Purpose : In the retina, cholinergic transmission is largely paracrine. Acetylcholine (ACh) is released from dendrites of starburst amacrine cells (SACs) residing in discrete layers of the inner-plexifom layer, while ACh receptors are expressed diffusely amongst a variety of amacrine, bipolar and ganglion cells. However, in the case of DSGCs, whose dendrites co-stratify with those of SACs, the nature of cholinergic transmission is currently being debated. Functional studies indicate that DSGCs receive a relatively fast ‘synaptic’ ACh excitation mediated by SACs, with somas located on the preferred- and null-sides of the DSGC’s receptive field. On the other hand, electron microscopy studies indicate that well-defined SAC-DSGC synaptic connections are predominantly made by null-side SACs. While, this asymmetric SAC connectivity forms the substrate for the null-direction GABAergic inhibition that is important for the generation of DS in ganglion cells, the tacit assumption is that cholinergic transmission is paracrine (Briggman et al., 2011). To resolve the discrepancy between functional and anatomical studies, here we sought to characterize the kinetic properties of cholinergic transmission at DSGCs using electrophysiological techniques.

Methods : Cholinergic transmission was studied using SAC-DSGC paired voltage clamp recordings, performed in mouse lines where these cells were genetically labelled. SACs were briefly depolarized from -60mV to 0 mV, evoking robust ACh currents in DSGCs.

Results : Electrophysiological recordings revealed fast miniature events mediated by nAChRs in DSGCs (rise time: 1±0.1 ms; t_decay: 4±0.2 ms), indicating a synaptic component for cholinergic transmission. However, brief depolarizations of the preferred-SACs through a patch electrode produced ACh currents in DSGCs (125±22 pA at -60mV; E_Cl; n = 6) that were significantly slower to rise (6±1 ms) compared to miniature synaptic events. Evoked ACh currents remained slow even when SAC were minimally stimulated (20% failure rate) producing an average peak current of 34±3 pA in DSGCs. The slow kinetics of the post-synaptic response was consistent with paracrine modes of transmission.
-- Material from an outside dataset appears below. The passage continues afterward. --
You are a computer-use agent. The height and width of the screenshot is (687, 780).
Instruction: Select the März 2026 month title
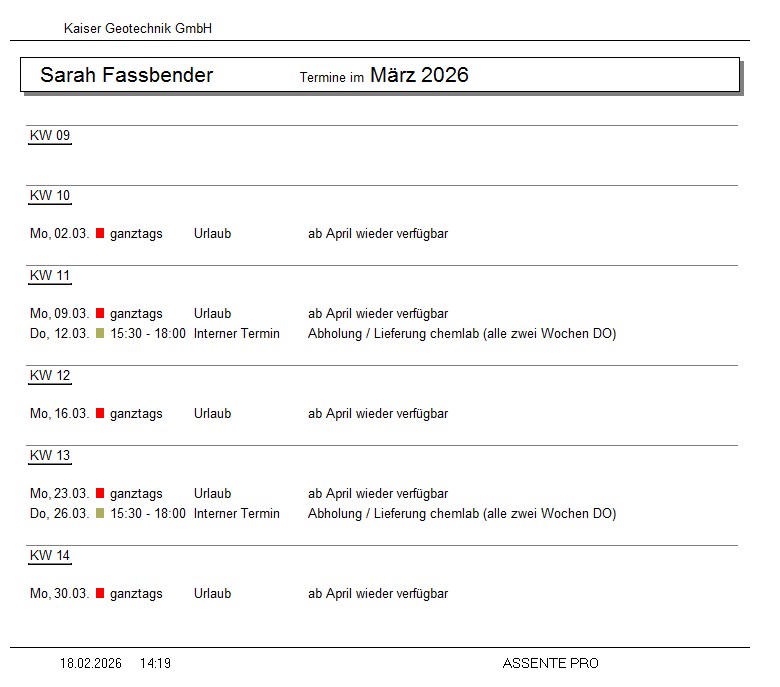419,75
Conclusions : Our results demonstrate for the first time the ‘quantal’ nature of cholinergic signalling in the retina. Together, with previous findings, we suggest that cholinergic synapses mediate both paracrine and synaptic forms of transmission in the DS circuit.

This is an abstract that was submitted for the 2018 ARVO Annual Meeting, held in Honolulu, Hawaii, April 29 - May 3, 2018.